▸ EXERCISE
Please return the records below exactly as they appear, leaving every picture out.

(Stored data entries)
◆ ◆ ◆ ◆

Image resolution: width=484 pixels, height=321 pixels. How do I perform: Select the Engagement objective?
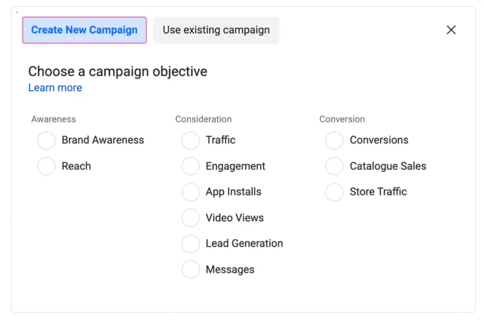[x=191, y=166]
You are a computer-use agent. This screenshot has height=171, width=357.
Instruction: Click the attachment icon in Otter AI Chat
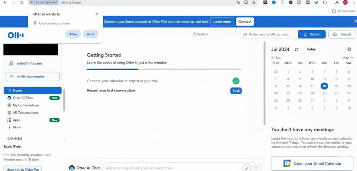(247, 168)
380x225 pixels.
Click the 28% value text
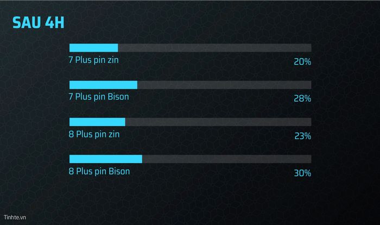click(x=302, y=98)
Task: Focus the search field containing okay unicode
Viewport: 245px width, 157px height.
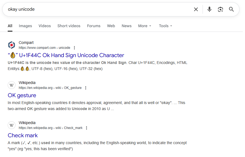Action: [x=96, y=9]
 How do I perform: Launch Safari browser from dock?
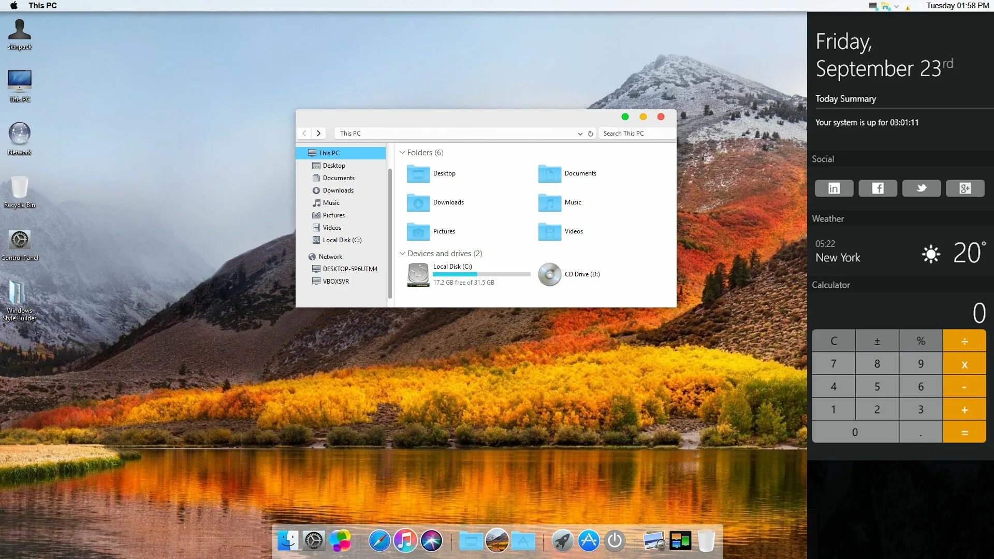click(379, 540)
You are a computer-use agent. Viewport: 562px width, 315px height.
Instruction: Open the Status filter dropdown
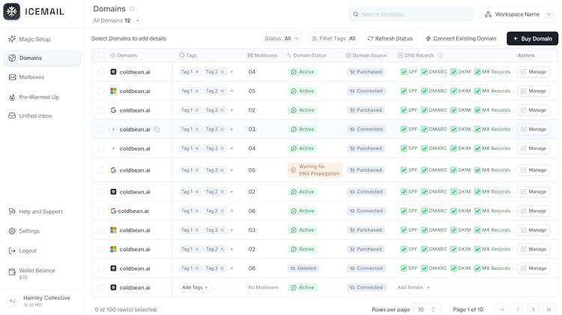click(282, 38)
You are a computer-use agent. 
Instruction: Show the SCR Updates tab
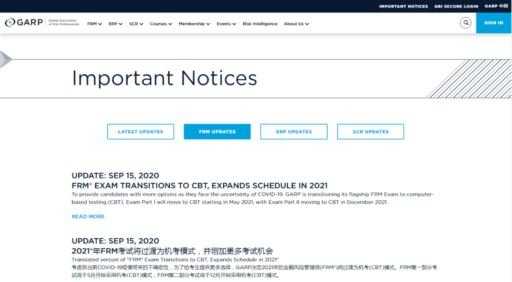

◆ ◆ ◆ ◆

▸ SOLUTION TO THIS EXERCISE
Image resolution: width=484 pixels, height=321 pixels. How do I perform: Select the Engagement objective?
[x=191, y=166]
You are a computer-use agent. This screenshot has height=171, width=357.
Instruction: Click the attachment icon in Otter AI Chat
(247, 168)
380x225 pixels.
Click the 28% value text
click(x=302, y=98)
Task: Focus the search field containing okay unicode
Viewport: 245px width, 157px height.
Action: [x=96, y=9]
 How do I perform: Launch Safari browser from dock?
click(379, 540)
You are a computer-use agent. Viewport: 562px width, 315px height.
Instruction: Open the Status filter dropdown
click(282, 38)
You are a computer-use agent. 
Instruction: Show the SCR Updates tab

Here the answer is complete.